Model extension to incorporate integrin-mediated mechanotransduction
Due to the wealth of data needed to parameterize a biochemical model, it can be difficult to extend the model with new experimental findings. However, the normalized-Hill modeling framework may be more easily extended. We searched the Pathway Commons database http://www.pathwaycommons.org/pc/ for additional PKA substrates, finding 46 pathways and 63 catalysis reactions. The first listed interaction was PKA-mediated phosphorylation of β-integrins, which regulates cellular adhesion [32]. Alenghat et al. recently showed that shear stresses applied to β1 integrins using RGD-coated magnetic microbeads stimulated cAMP via Gsα [33]. By integrating this new data into our model, we predicted that mechanical stresses may activate the cAMP/PKA pathway in cardiac myocytes in a manner independent of β-adrenergic receptors.

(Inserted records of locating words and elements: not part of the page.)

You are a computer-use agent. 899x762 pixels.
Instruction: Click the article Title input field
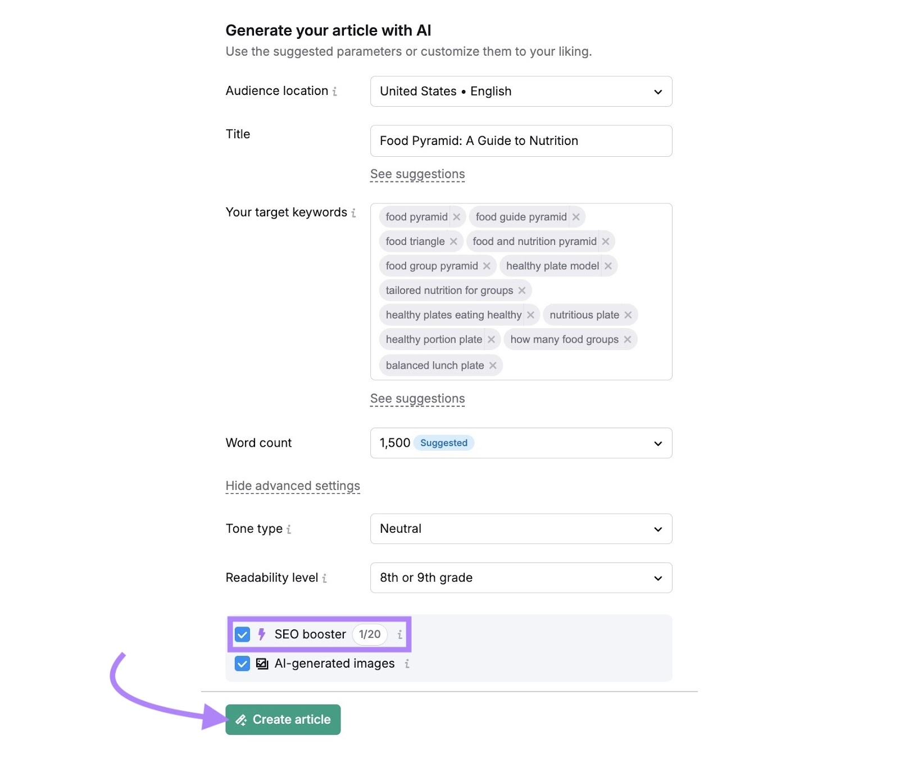pyautogui.click(x=521, y=140)
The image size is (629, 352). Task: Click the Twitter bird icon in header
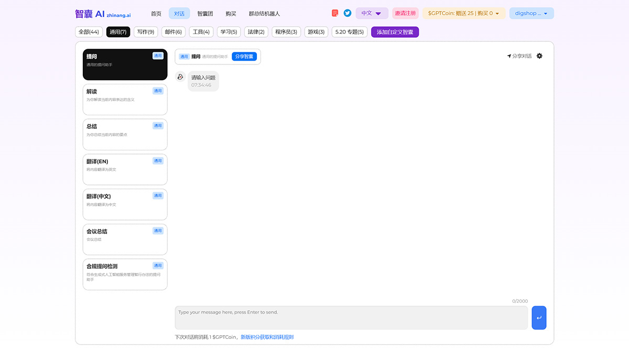[x=347, y=13]
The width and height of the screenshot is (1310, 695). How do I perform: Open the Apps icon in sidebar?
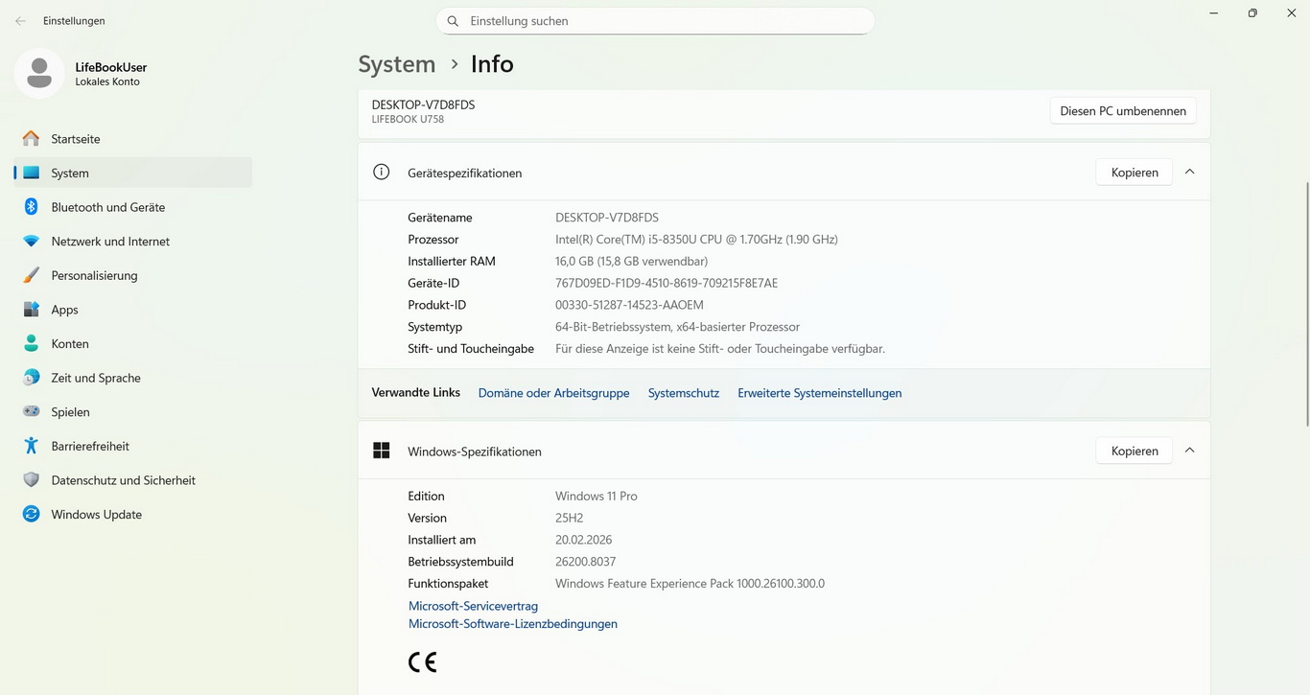click(x=32, y=310)
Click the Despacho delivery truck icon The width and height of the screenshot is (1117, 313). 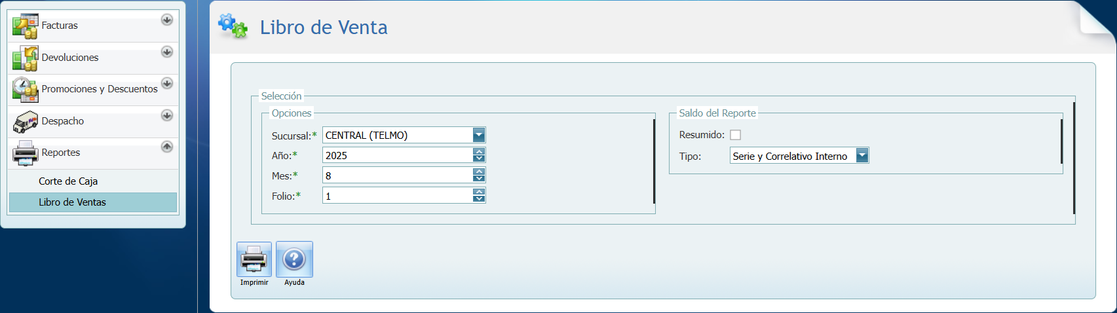coord(25,122)
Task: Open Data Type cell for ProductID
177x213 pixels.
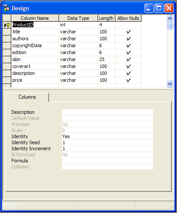Action: click(78, 25)
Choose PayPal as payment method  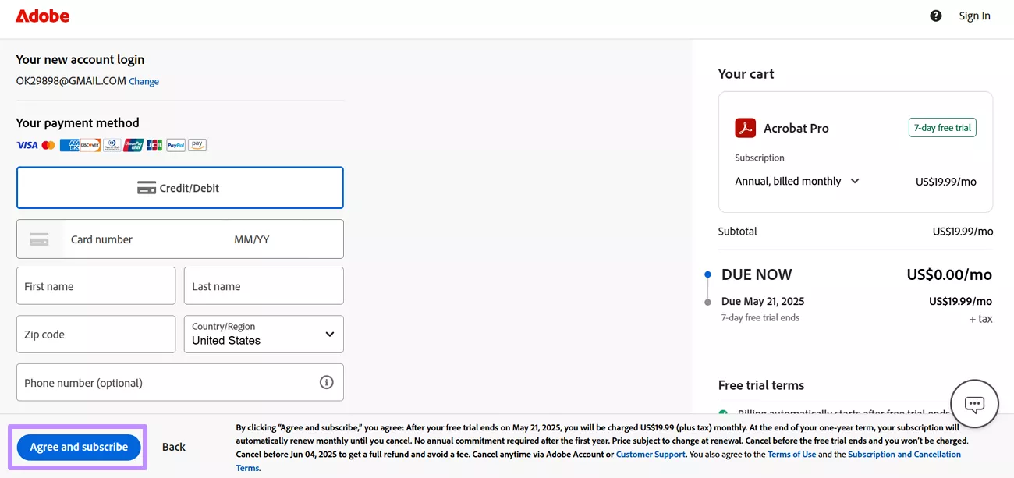[x=176, y=145]
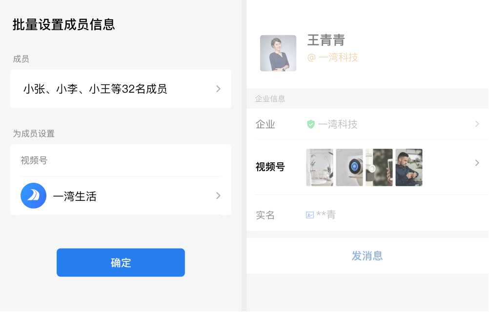
Task: Click the name 王青青 in profile header
Action: [326, 40]
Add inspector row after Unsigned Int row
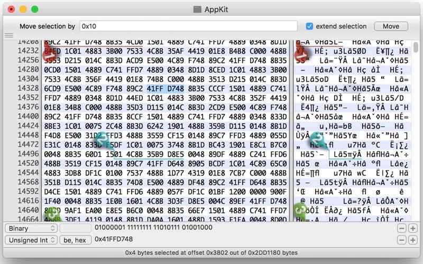This screenshot has height=264, width=423. [412, 240]
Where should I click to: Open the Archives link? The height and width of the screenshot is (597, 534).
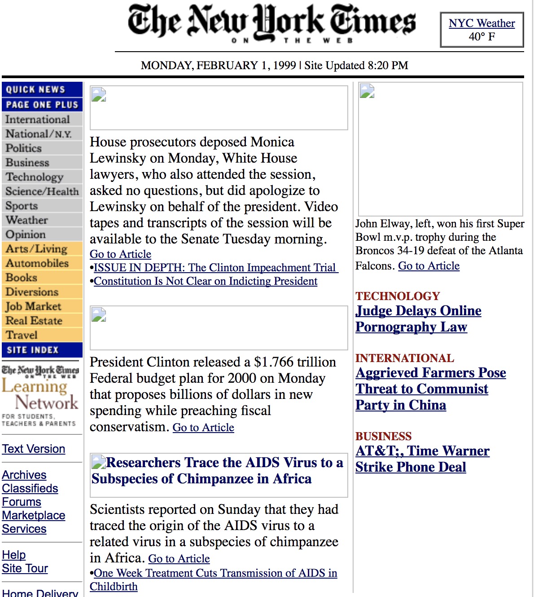coord(24,475)
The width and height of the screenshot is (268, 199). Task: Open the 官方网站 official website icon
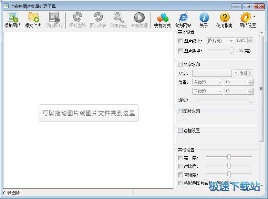pyautogui.click(x=183, y=18)
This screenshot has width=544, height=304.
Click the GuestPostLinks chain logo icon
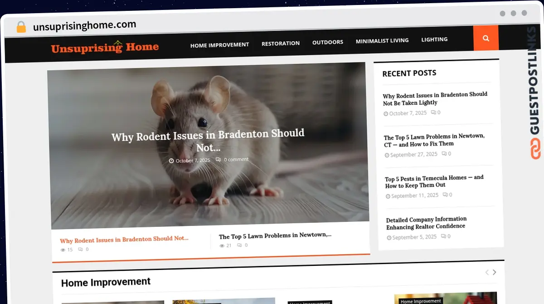(x=535, y=150)
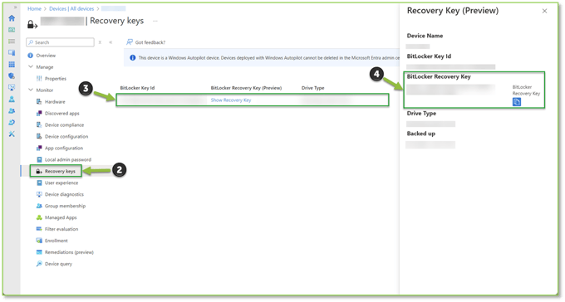This screenshot has height=302, width=565.
Task: Copy the BitLocker Recovery Key
Action: (516, 102)
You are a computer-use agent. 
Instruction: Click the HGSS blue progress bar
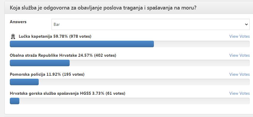click(x=15, y=101)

Additional File 7, Figure S6 shows how these mechanisms were incorporated into the normalized-Hill model. We ran a simulation in which only mechanical stress was applied to the network (i.e. NE = Fsk = IBMX = 0), and saw activation of Gsα, cAMP, and integrin β-subunit phosphorylation (Itgbp) (Figure 8). Note that the response times of these outputs to the stress stimulus are dependent on their relative positions in the signaling cascade. As an independent validation of these predictions, prior work has shown that stretch of intact heart induces a rise in cAMP, which may contribute to stretch-induced increases in cardiac contractility [34].